The uprising and the subsequent bombardment ended with the deaths 344 Syrians, mostly civilians, according to a petition by the city's residents to the League of Nations. The authorities countered that only 76 people were killed, all of them rebels. However, French intelligence documented more than 100 Syrian deaths. Al-Qawuqji was charged with high treason and sentenced to death in absentia while 355 people from Hama were detained by the authorities. Property damage included the destruction of 115 shops, two souks, 144 homes, including several villas. On 10 October the French newspaper Bulletin de Renseignements proclaimed "... the excellent impression produced by the energetic manner in which order was restored during the events in Ḥamâh. The prestige of France is vastly increased ..."

== Aftermath ==
After withdrawing, al-Qawuqji and his forces regrouped with Ramadan al-Shallash, a rebel leader from Deir ez-Zor, who had just arrived from British-controlled Transjordan. The revolt in Hama was the first major confrontation between rebels and French troops outside of the Hauran and although press censorship officially blocked news of events in the city, word had spread and rebel groups emerged across the country. Particularly in Damascus, its environs and the Ghouta countryside, relatively autonomous insurgent groups increased their guerrilla efforts against the French Army. According to al-Qawuqji, who continued to foment rebellion in villages across Syria, "The gates of Syria's fields were opened before us for revolt." He boasted about the failure of French intelligence and how the "cunning" of the Arabs triumphed over that of France.

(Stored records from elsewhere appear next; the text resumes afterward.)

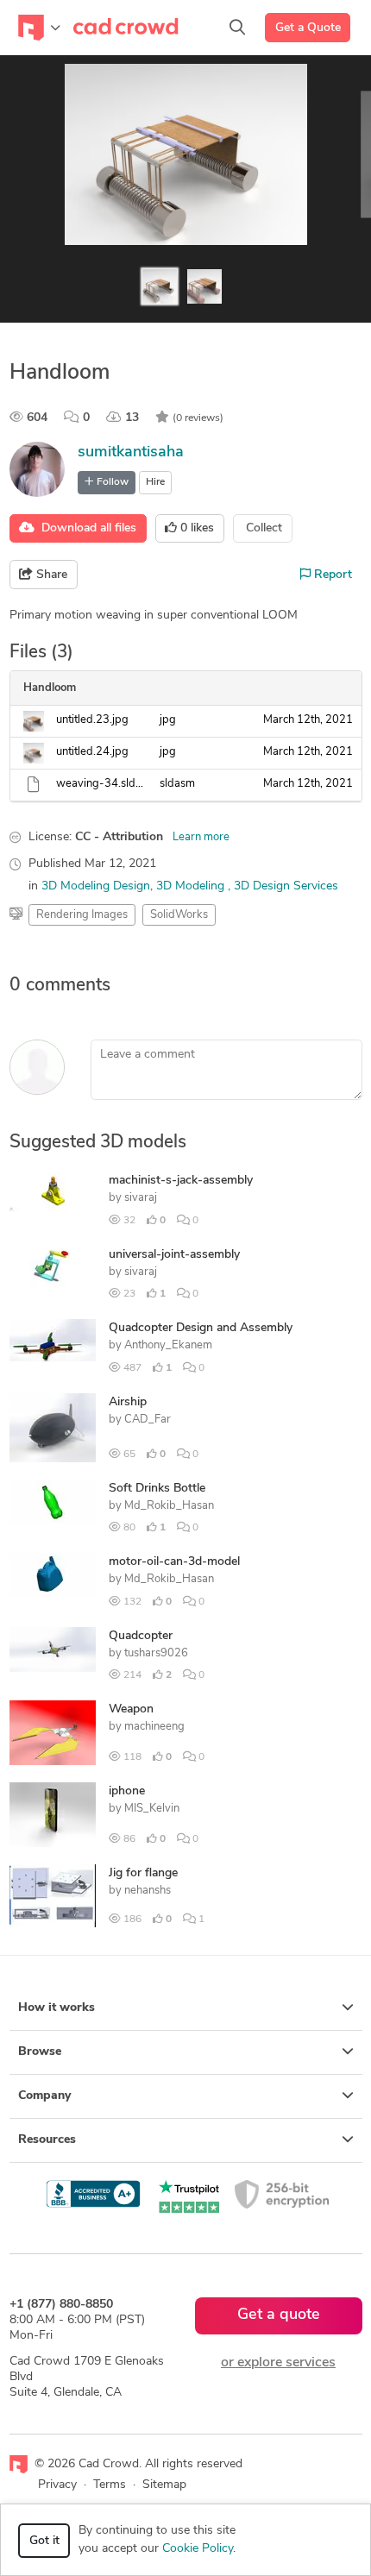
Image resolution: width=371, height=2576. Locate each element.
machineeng (154, 1726)
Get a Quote (308, 28)
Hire (155, 482)
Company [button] (44, 2095)
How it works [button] (56, 2007)
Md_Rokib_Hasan (169, 1505)
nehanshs (147, 1890)
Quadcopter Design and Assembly (200, 1328)
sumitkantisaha (131, 453)
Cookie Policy (197, 2548)
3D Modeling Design (95, 886)
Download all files (85, 528)
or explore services (278, 2363)
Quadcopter (141, 1636)
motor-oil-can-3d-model (174, 1561)
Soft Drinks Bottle (157, 1488)
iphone (127, 1791)
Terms (109, 2485)
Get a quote (278, 2315)
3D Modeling (192, 886)
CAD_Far (147, 1419)
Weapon (131, 1709)
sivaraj (140, 1197)
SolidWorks (179, 914)
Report (331, 575)
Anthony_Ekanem (168, 1345)
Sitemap (164, 2485)
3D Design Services (286, 886)
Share (50, 575)
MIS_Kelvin (151, 1808)
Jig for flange (143, 1873)
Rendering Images (82, 914)
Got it (44, 2541)
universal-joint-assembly (174, 1254)
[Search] (237, 27)
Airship (128, 1402)
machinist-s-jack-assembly (181, 1180)
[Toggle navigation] (39, 28)
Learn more (201, 837)
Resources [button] (47, 2139)
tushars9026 (156, 1653)
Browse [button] (39, 2051)
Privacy (57, 2485)
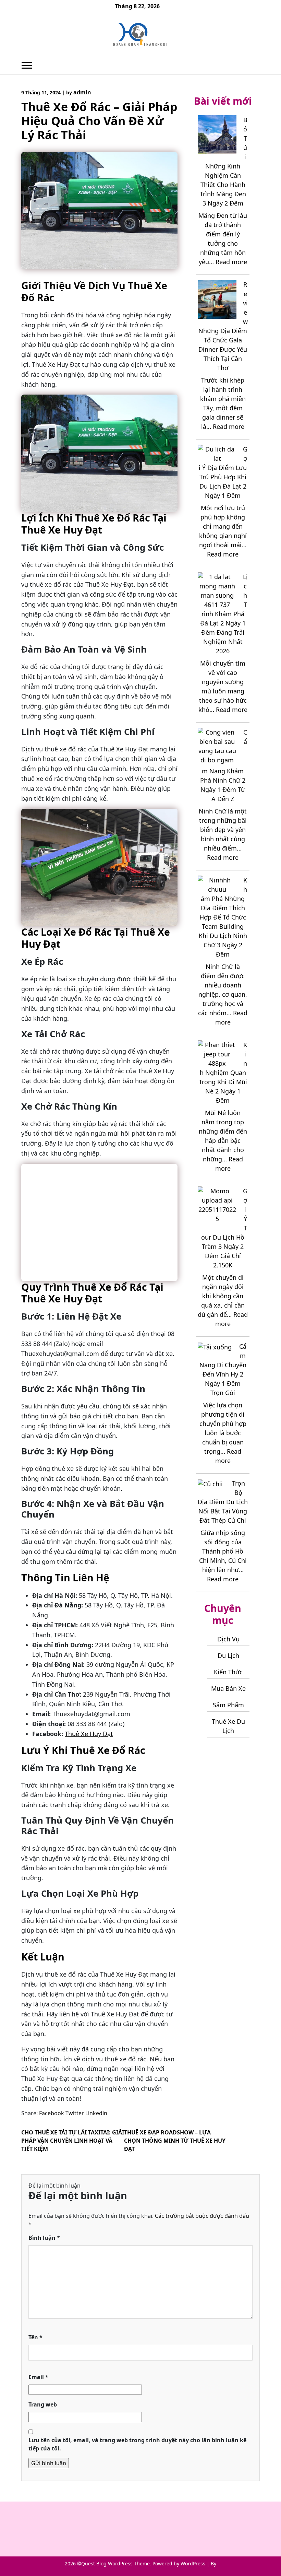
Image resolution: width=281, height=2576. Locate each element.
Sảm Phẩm (228, 1705)
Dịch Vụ (228, 1639)
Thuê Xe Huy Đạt (89, 1734)
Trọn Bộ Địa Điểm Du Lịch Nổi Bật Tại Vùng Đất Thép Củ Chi (223, 1501)
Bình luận (44, 2237)
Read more (231, 262)
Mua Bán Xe (228, 1688)
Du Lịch (228, 1655)
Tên (35, 2337)
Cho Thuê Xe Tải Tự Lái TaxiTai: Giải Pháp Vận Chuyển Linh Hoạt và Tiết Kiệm (72, 2141)
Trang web (42, 2404)
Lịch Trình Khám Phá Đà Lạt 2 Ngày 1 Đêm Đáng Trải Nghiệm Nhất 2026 (224, 614)
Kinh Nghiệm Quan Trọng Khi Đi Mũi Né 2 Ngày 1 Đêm (223, 1072)
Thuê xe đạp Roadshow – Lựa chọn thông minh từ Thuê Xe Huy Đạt (174, 2141)
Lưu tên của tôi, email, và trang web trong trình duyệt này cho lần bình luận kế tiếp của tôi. (137, 2444)
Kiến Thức (228, 1672)
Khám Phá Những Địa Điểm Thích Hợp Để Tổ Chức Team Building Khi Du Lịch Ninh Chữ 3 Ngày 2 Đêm (223, 917)
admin (82, 92)
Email (38, 2377)
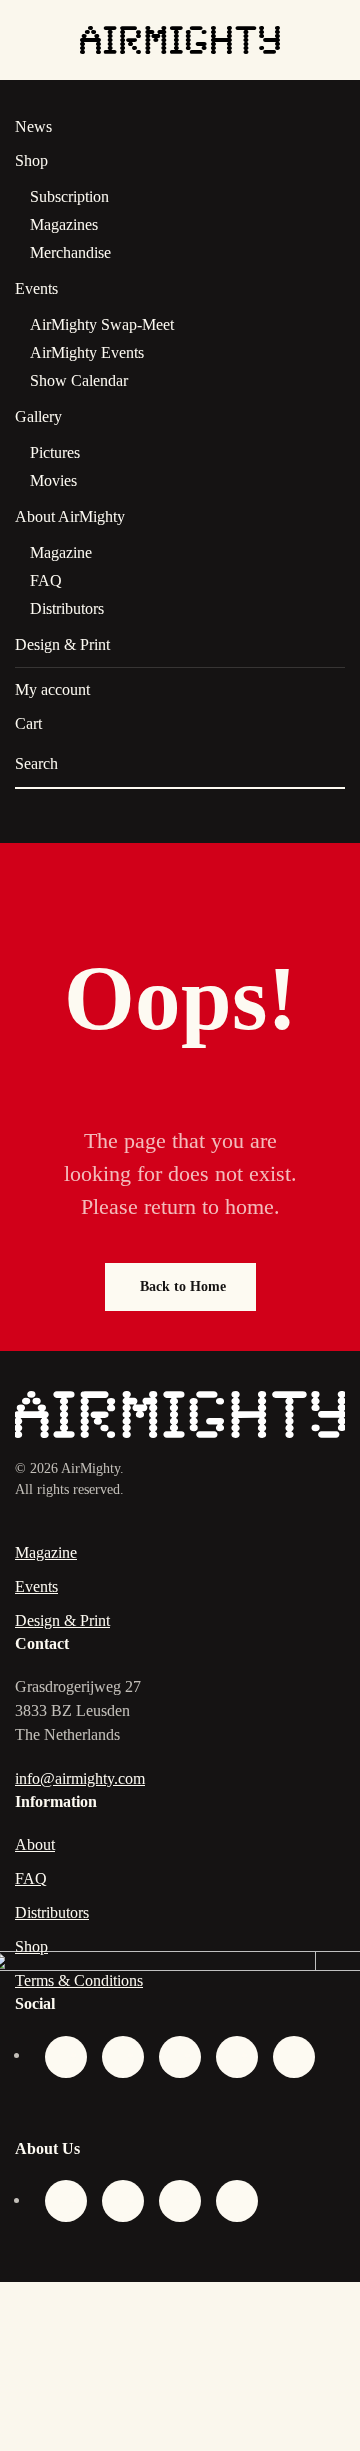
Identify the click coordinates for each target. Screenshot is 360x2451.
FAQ (46, 580)
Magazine (61, 552)
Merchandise (70, 252)
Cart (28, 723)
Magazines (64, 224)
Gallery (38, 416)
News (33, 126)
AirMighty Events (87, 352)
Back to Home (183, 1286)
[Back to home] (180, 40)
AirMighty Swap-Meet (102, 324)
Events (36, 288)
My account (52, 689)
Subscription (69, 196)
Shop (31, 160)
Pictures (55, 452)
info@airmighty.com (80, 1778)
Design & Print (62, 644)
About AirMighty (70, 516)
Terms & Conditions (79, 1980)
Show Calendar (79, 380)
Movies (53, 480)
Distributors (67, 608)
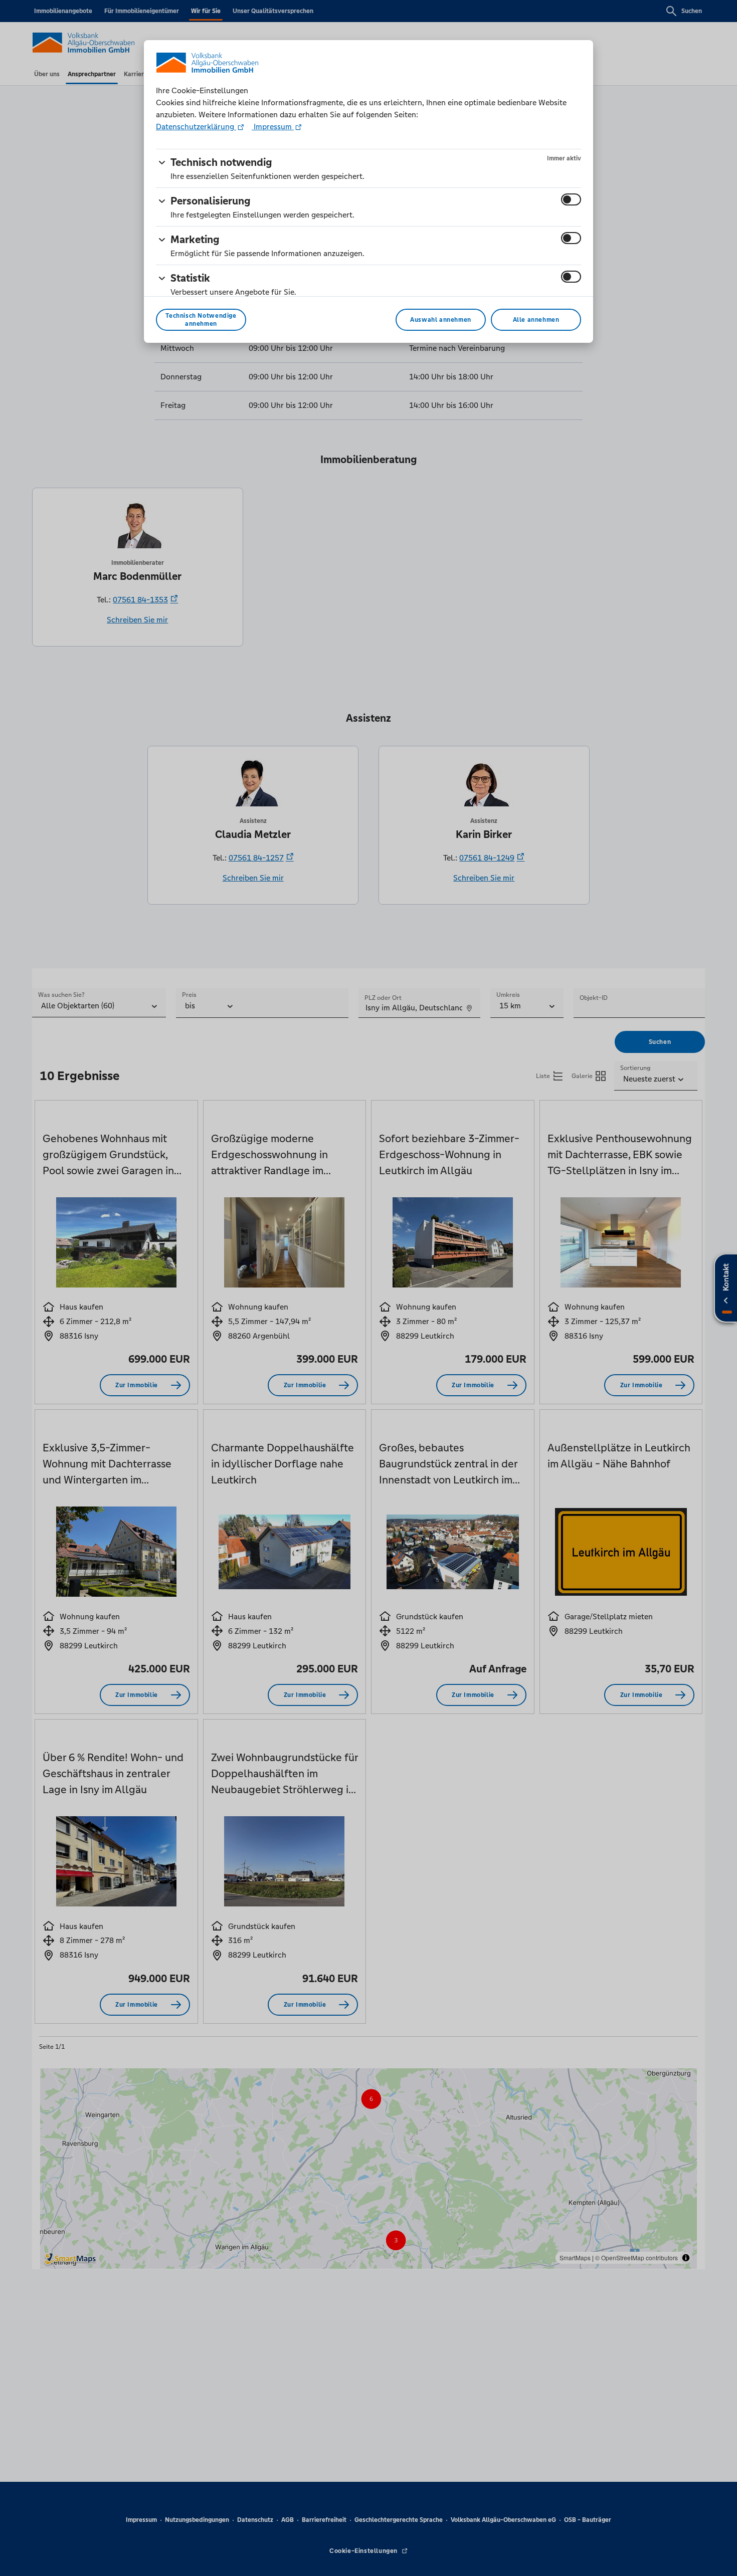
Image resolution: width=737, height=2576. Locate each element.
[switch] (571, 199)
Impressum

On 18 October rebels under the leadership of Hasan al-Kharrat and Nasib al-Bakri led a major rebel assault against French troops based in Damascus, occupying the city and capturing the Azm Palace, which served as the residence of the new high-commissioner, General Maurice Sarrail. Al-Shallash managed to participate in the battle, but al-Qawuqji and his men arrived too late. Following massive aerial and ground bombardment of the city, resulting in thousands of deaths and wide scale destruction, French forces retook Damascus. The commander of the French garrison in Damascus reportedly "wished the Damascenes would give France a chance of dealing with them as the Hama rebels had been dealt with."

In the following months rebels continued their guerrilla campaign in the Ghouta, but after the imprisonment and exile of hundreds of nationalist leaders, including al-Qawuqji and al-Atrash, the death of al-Kharrat and the defection of al-Shallash, the rebels were largely defeated by 26 November. Sporadic fighting in Hama as well as Jabal al-Arab continued until 1927.